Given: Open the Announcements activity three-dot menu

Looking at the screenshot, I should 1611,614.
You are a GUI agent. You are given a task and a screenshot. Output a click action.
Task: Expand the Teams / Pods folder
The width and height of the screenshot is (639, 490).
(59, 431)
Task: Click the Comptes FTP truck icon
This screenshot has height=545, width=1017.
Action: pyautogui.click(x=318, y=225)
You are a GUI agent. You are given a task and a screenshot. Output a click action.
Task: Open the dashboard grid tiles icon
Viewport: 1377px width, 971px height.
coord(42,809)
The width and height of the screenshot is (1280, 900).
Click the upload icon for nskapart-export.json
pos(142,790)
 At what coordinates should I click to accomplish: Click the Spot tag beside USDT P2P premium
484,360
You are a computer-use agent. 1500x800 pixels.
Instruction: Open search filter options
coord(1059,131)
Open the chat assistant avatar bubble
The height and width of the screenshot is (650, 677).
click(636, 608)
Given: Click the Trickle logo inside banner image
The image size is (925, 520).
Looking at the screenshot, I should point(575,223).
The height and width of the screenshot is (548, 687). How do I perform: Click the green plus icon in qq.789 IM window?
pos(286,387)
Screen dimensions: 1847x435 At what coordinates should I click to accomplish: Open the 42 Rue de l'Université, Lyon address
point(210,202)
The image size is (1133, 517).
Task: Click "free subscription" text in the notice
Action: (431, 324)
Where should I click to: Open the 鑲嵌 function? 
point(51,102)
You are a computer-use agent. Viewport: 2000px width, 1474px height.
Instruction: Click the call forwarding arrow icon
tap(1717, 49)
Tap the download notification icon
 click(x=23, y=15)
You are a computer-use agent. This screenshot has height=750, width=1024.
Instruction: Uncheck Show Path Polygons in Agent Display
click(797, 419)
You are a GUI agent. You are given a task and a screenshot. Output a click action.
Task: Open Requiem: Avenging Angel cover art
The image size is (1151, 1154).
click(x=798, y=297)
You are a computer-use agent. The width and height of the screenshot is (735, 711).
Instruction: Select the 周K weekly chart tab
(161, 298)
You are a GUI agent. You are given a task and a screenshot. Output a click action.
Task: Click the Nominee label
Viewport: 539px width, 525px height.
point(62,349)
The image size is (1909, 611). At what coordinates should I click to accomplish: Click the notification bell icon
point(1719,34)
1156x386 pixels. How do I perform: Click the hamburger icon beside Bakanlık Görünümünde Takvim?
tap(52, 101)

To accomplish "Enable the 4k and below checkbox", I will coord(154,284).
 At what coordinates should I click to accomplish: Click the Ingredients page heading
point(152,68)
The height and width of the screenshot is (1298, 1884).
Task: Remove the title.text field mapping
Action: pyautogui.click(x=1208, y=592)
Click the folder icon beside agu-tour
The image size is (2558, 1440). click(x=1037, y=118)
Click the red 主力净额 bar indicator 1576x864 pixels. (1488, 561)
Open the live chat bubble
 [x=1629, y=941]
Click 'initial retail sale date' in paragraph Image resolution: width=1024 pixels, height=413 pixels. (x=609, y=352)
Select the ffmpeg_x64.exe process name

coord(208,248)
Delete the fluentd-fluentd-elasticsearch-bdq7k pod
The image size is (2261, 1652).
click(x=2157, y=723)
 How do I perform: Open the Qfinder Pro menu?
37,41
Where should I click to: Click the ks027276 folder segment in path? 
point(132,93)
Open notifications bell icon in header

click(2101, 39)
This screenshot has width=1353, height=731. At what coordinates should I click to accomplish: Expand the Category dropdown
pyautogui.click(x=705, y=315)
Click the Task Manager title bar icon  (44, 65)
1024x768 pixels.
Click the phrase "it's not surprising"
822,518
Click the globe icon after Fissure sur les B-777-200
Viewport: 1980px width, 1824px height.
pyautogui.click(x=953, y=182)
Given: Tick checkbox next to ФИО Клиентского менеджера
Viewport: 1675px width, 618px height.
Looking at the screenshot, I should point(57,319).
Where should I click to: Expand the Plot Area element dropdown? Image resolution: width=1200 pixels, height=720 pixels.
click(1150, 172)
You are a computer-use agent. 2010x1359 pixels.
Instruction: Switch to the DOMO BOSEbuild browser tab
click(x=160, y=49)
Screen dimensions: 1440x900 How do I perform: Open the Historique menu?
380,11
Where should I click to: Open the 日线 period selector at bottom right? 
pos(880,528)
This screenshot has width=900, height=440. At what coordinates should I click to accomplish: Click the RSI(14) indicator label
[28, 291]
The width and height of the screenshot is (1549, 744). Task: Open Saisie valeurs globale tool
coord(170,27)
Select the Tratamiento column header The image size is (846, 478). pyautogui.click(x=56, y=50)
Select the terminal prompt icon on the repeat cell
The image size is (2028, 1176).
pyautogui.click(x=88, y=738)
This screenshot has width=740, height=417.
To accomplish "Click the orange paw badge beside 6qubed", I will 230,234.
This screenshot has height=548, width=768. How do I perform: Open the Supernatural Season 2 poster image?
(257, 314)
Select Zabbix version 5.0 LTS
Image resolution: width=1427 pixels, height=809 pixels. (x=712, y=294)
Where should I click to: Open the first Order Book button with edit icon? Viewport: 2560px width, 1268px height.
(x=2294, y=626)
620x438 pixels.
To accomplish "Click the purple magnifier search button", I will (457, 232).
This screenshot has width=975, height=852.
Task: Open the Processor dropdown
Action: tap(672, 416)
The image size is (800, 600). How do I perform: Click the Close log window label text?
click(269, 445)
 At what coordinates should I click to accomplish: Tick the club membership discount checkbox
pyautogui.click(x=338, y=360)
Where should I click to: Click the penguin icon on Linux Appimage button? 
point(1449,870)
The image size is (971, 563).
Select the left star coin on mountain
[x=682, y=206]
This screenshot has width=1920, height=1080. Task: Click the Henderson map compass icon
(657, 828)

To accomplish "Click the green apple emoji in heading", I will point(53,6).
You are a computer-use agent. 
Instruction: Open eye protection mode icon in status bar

### What you need to do
How many of the lines above contain the string "label"? Case counts. Reply with the number alone.

### Expected answer
3